Thursday, January 21, 2016

Marketers, You Have Work to Do

The second in a two-part series, today's post was contributed by Margit Weisgal, author of Show and Sell: 133 Business-Building Ways to Promote Your Trade Show Exhibit. She writes for The Baltimore Sun.

“If it weren’t for customers, we could get our work done.”


Adults indeed say the darndest things.

Don’t you wonder how some companies stay in business? They spout platitudes about how much they care about you and that customers are paramount. 

Then they go and do something incredibly stupid.

Here's an email I received recently (identifying information deleted):

Thank you for contacting us. As for as why our department does not receive incoming calls, there are many reasons. The greatest of these reasons is that if they were required to answer phone calls in addition to their paperwork that is sent to them every day, they would have a much more difficult time processing the requests they receive. Please be patient as our department looks into your request. Thank you and have a wonderful day.


In other words, paperwork trumps customers. 

It’s marketing’s job to make sure there is consistency in everything a company says and does.

Marketers, you have work to do!

Wednesday, January 20, 2016

Adults Say the Darndest Things

Today's post was contributed by Margit Weisgal, author of Show and Sell: 133 Business-Building Ways to Promote Your Trade Show Exhibit. Margit writes for The Baltimore Sun on Baby Boomers' issues and interests.

For 17 years, TV personality Art Linkletter hosted a segment on his daytime show called "Kids Say the Darndest Things. He'd interview children and watch them, wide eyed, as they spouted incredible responses to his questions.

Like Linkletter's kids, the adults who staff your trade show exhibits also say the darndest things. One of my favorites is, “Why do I have to be here, when I could be out meeting customers?”

Really? What do they think they’re doing at the show?

Sometimes—maybe too often—we don’t take the time to explain to staff our goals and objectives for a trade show. 

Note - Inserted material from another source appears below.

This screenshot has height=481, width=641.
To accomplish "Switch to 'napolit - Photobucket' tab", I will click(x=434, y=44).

When they don't understand why you're participating, or what you hope to accomplish, they'll work like a team of horses pulling in different directions. Not a team at all.
 
Marketing is about more than what you say. It’s also about what you do. And actions speak louder than words. If the two don’t jibe, your credibility goes away. 

It’s the darndest thing.

Tuesday, January 19, 2016

Potpourri

Concise writing achieves communication in pure form.

So it's considerate on his 207th birthday to celebrate Edgar Allen Poe's "one-sitting rule" of writing.

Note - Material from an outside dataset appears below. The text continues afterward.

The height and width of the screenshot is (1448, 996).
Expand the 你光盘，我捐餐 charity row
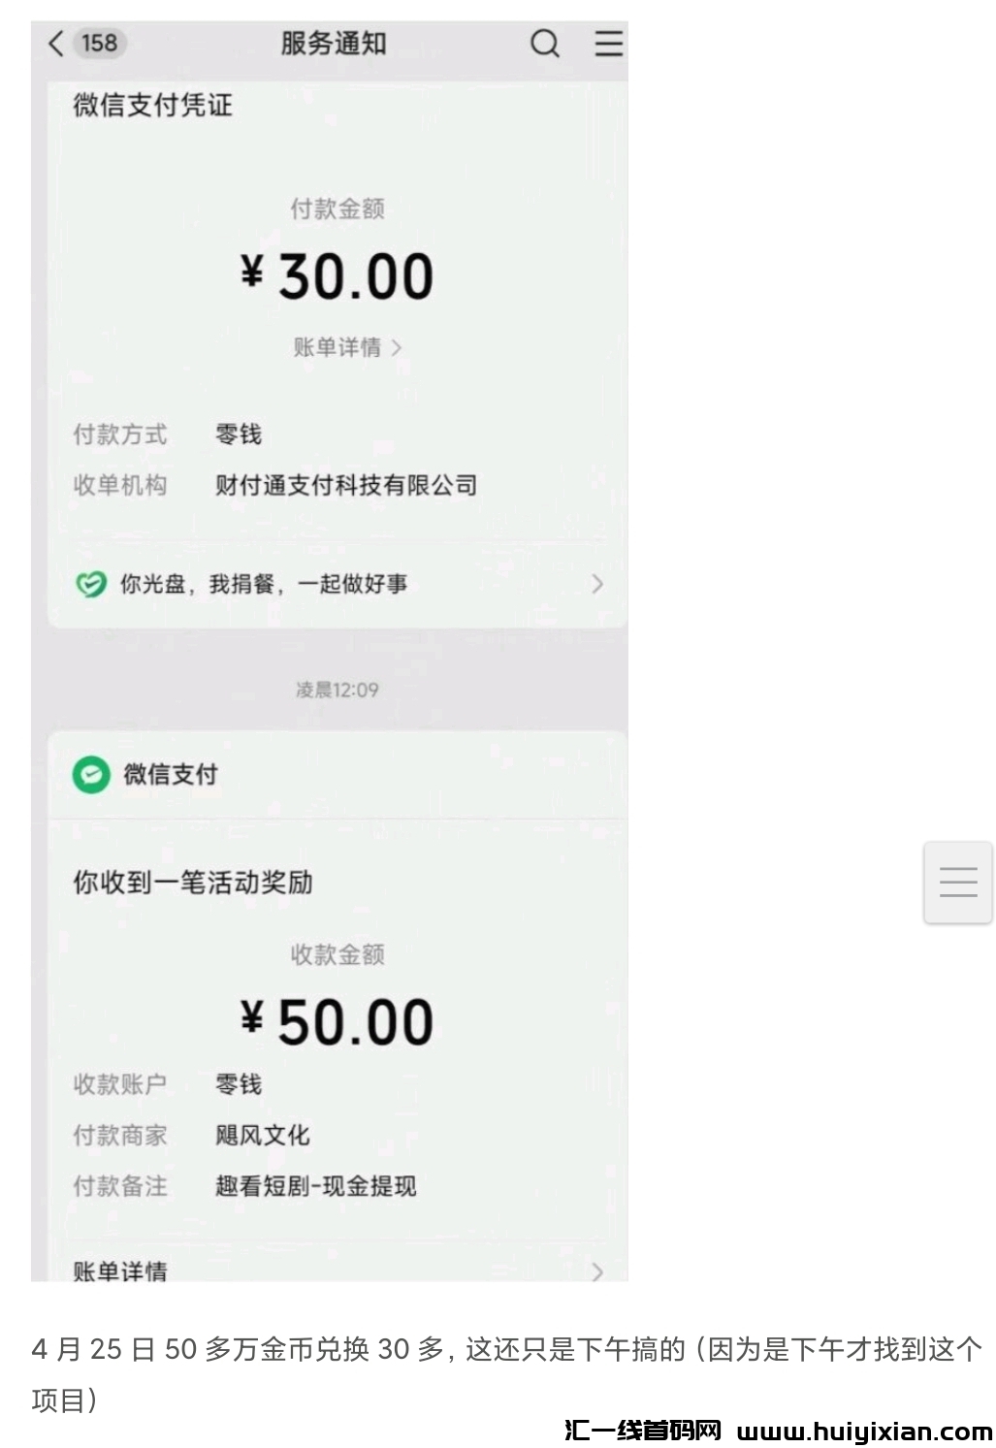pos(596,584)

In "The Philosophy of Composition," Poe extols brevity for the effect it creates.

"If any literary work is too long to be read at one sitting, we must be content to dispense with the immensely important effect derivable from unity of impression—for, if two sittings be required, the affairs of the world interfere, and every thing like totality is at once destroyed."

Long-windedness deprives a piece "of the vastly important artistic element, totality, or unity, of effect," Poe says.

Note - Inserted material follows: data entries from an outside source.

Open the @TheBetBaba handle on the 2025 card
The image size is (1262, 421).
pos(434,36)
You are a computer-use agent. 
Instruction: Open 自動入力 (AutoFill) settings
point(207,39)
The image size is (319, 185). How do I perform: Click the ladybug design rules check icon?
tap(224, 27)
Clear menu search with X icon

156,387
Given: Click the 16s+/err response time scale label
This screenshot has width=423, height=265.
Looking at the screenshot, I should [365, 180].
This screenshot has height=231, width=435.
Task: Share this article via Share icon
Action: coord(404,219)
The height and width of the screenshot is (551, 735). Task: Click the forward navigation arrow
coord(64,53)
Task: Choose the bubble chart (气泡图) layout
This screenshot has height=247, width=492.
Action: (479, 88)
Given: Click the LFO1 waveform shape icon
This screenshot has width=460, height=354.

"It appears evident, then, that there is a distinct limit, as regards length, to all works of literary art—the limit of a single sitting."

Using the right tools are just as important, Poe insists in "How to Write a Blackwood Article."

"In the first place, your writer of intensities must have very black ink, and a very big pen, with a very blunt nib. No individual, of however great genius, ever wrote without a good pen a good article."

Monday, January 18, 2016

Farhenheit 1832

Last month, the members of the Internet Engineering Steering Group announced that websites blocked by governments will display the error message, "451 - Unavailable for Legal Reasons."

The jokers on the committee were, of course, alluding to Ray Bradbury's 1953 novel, Fahrenheit 451.

The novel depicts an America devoted to biblioclasm, the ancient practice of suppressing objectionable ideas through book burning.

Still a weapon of choice for thugs like ISIS, biblioclasm is beginning to show signs of age.

With 94% of mankind's knowledge digitized, tyrants need to embrace technoclasm.

That's a word I've coined to describe the burning of computers to quash dangerous thoughts.

The fires they ignite will have to burn hotter, too, because silicone only combusts at temperatures above Fahrenheit 1832.

Sunday, January 17, 2016

All Marketing Rules are Stupid

We love simple rules.

They make our worklives easier, by absolving us of judgement.

Simple rules, in fact, form the bedrock of business strategy.

But I've heard in my time lots of rules purporting to assure marketing success that are simply stupid. 

For example:

Latinos hate purple.

Content needs to be sincere.

Infographics are out.

Avoid pastel colors.

Product names must be literal.

Innovate or die.

Your average skeptic would insist, for simple rules like these to be effective, they'd have to be verifiable. These examples aren't.

A hardline skeptic would go farther, insisting there are no effective rules.

No course of action can be determined by a rule, because any course of action can be understood to obey that rule.

I might, for example, avoid pastels in my web pages. Great, I've obeyed that rule! 

Then another, colorblind marketer comes along and publishes web pages full of pastels.

He's also obeyed the rule.

Stupid marketing rules abound.

It's smart to be skeptical of them, especially when facts aren't handy to back them up.

HAT TIP: Greg Satell inspired much of this post.